This has the potential to speed up sampling.  It also
reduces the overall memory footprint required for sampling as
all chains share the same copy of data.the input data.
When using within-chain parallelization all chains started within a single executable can share all the available threads and once a chain finishes the threads will be reused.

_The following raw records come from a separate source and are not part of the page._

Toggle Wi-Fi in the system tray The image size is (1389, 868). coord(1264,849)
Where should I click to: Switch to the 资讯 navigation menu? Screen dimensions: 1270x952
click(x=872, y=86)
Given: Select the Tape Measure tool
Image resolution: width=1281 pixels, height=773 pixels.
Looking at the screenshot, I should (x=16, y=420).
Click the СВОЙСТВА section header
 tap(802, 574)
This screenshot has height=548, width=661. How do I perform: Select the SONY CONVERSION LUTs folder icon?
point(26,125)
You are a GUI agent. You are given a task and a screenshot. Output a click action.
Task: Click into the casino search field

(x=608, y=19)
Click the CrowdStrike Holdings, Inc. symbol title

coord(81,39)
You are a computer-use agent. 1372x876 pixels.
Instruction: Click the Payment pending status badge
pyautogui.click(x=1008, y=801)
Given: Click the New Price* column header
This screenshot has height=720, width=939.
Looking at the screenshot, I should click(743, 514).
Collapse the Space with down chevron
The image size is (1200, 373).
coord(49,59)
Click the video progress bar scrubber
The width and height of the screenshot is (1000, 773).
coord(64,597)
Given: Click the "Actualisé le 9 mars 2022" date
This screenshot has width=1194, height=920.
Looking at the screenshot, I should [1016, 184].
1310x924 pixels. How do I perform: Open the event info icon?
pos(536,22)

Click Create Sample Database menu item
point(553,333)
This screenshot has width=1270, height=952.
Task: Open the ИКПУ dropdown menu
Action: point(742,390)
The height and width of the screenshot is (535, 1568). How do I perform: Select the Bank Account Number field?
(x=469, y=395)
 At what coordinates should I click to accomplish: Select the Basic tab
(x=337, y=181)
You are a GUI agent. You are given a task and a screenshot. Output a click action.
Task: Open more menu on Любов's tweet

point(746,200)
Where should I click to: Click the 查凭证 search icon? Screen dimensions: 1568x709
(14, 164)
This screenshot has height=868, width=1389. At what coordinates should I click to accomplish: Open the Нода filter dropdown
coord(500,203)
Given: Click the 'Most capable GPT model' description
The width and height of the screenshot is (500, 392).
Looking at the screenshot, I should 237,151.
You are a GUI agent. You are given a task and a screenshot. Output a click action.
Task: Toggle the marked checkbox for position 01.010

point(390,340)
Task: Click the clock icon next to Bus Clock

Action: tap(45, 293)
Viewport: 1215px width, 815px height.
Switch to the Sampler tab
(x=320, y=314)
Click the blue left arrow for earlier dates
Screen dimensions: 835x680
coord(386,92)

Both within-chain and cross-chain parallelization use the
Intel Threading Building Blocks (TBB) library.
In order to do either, the Stan model must be compiled with
C++ compiler flag ``STAN_THREADS``.  While any value can be used,
we recommend the value ``TRUE``.


Progress bar
^^^^^^^^^^^^

By default, CmdStanPy displays a progress bar during sampling.

.. ipython:: python
    :verbatim:

    fit = model.sample(data=data_file)

To suppress the progress bar, specify argument ``show_progress=False``.

.. ipython:: python
    :verbatim:

    fit = model.sample(data=data_file, show_progress=False)

To see the CmdStan console outputs instead of progress bars, specify ``show_console=True``.

.. ipython:: python
    :verbatim:

    fit = model.sample(data=data_file, show_console=True)

This will stream all sampler messages to the console.
It provides an alternative way of monitoring progress.
In conjunction with Stan programs which contain `print` statments,
this provides a way to inspect and debug model behavoir.


Jupyter Lab Notebook requirements
^^^^^^^^^^^^^^^^^^^^^^^^^^^^^^^^^

In a Jupyter notebook, this package requires the `ipywidgets <https://ipywidgets.readthedocs.io/en/latest/index.html>`_ package.
For help on installation and configuration, see
`ipywidgets installation instructions <https://ipywidgets.readthedocs.io/en/latest/user_install.html#>`_
and `this tqdm GitHub issue <https://github.com/tqdm/tqdm/issues/394#issuecomment-384743637>`_.